Approximately 50% of the cells exhibit I_h current, and ∼30% show rebound action potentials, an indication of the presence of hyperpolarization-activated ion channels that are often found in pyramidal neurons and hippocampal GABAergic interneurons (Maccaferri and McBain, 1996; Robinson and Siegelbaum, 2003). I_h current is involved in pacemaking activities of the hippocampus (Robinson and Siegelbaum, 2003) and is implicated in regulating neuronal integration by enhancing temporal precision of coincidence detection in the hippocampus (Pavlov et al., 2011). In agreement with our findings, a previous study found that ES cell-derived neurons exhibit I_h currents after transplantation into adult rodents with pilocarpine-induced TLE (Ruschenschmidt et al., 2005).
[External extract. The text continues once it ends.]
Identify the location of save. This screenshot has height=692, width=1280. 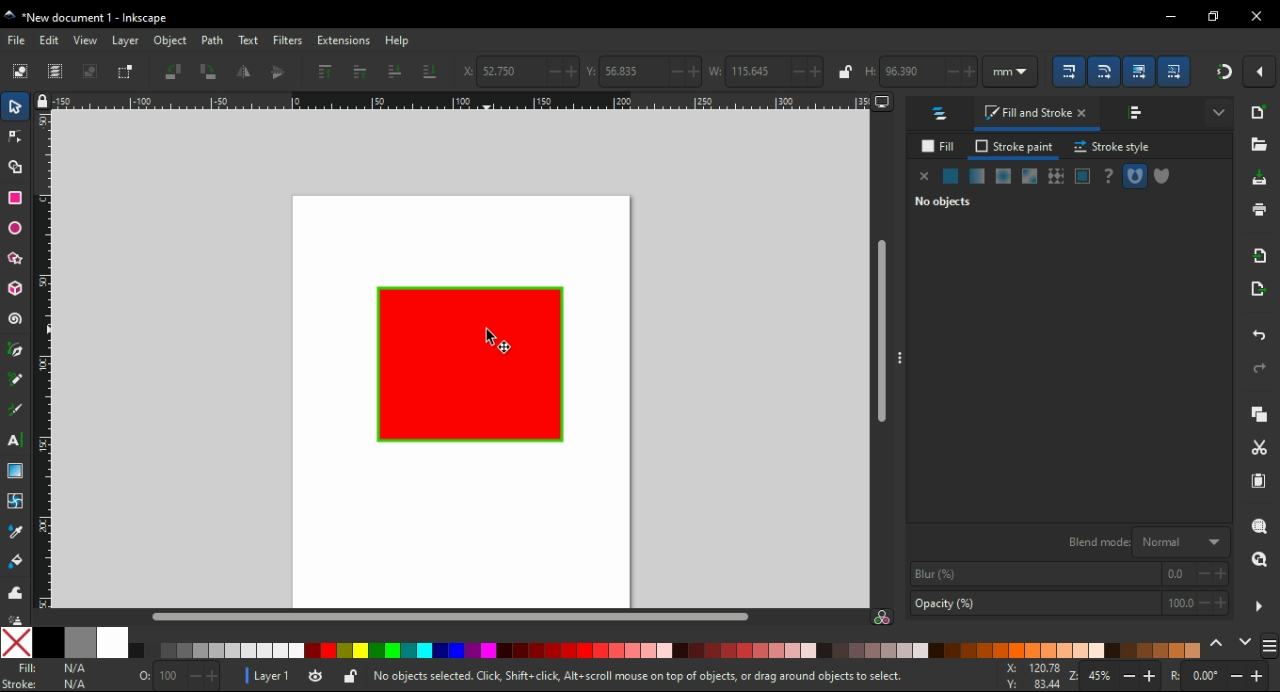
(1256, 179).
Although stem cell transplantation has been considered as a mechanism for drug delivery in epilepsy, to achieve activity-dependent control of seizures, it is necessary for the transplanted neurons to form functional synapses with neurons in the host brain. Transplanted neural progenitors derived from the MGE, an embryonic region of the forebrain that generates GABAergic interneurons, were shown to establish electrophysiological synaptic contacts (Baraban et al., 2009; Calcagnotto et al., 2010; Zipancic et al., 2010). To evaluate the extent of functional integration of ESNP-derived neurons in the mouse pilocarpine model, we conducted voltage-clamp recordings. Our results showing that transplanted neurons receive excitatory synaptic connections suggest that the ESNPs functionally integrated into the epileptic circuits of the host brains. Furthermore, our single-cell electrophysiological studies suggest that the ESNP-derived neurons express functional ion channels capable of generating interneuron-like firing properties. Comparisons between the electrophysiological properties exhibited by transplanted ESNP-derived neurons in mice with TLE versus endogenous somatostatin-expressing interneurons in the hilus of adult GIN mice without TLE showed that the transplanted neurons have relatively fewer and smaller EPSCs. These data suggest that at the time of the recordings, the transplanted cells may still be forming synaptic connections with the host brain.

Summary and conclusions

We have shown in adult mice with TLE that transplanted ESNPs differentiate into GABAergic interneurons and functionally integrate into the hilus of the dentate gyrus. The results support a model that these progenitors may be particularly well suited for neural repair in severe drug-resistant forms of temporal lobe epilepsy. Additional studies to determine the functional outcomes of ESNP-derived GABAergic interneurons on seizures, sclerosis, inflammation, and cognition would address important gaps in our understanding of the potential for cell-based therapies for treating intractable forms of human temporal lobe epilepsy.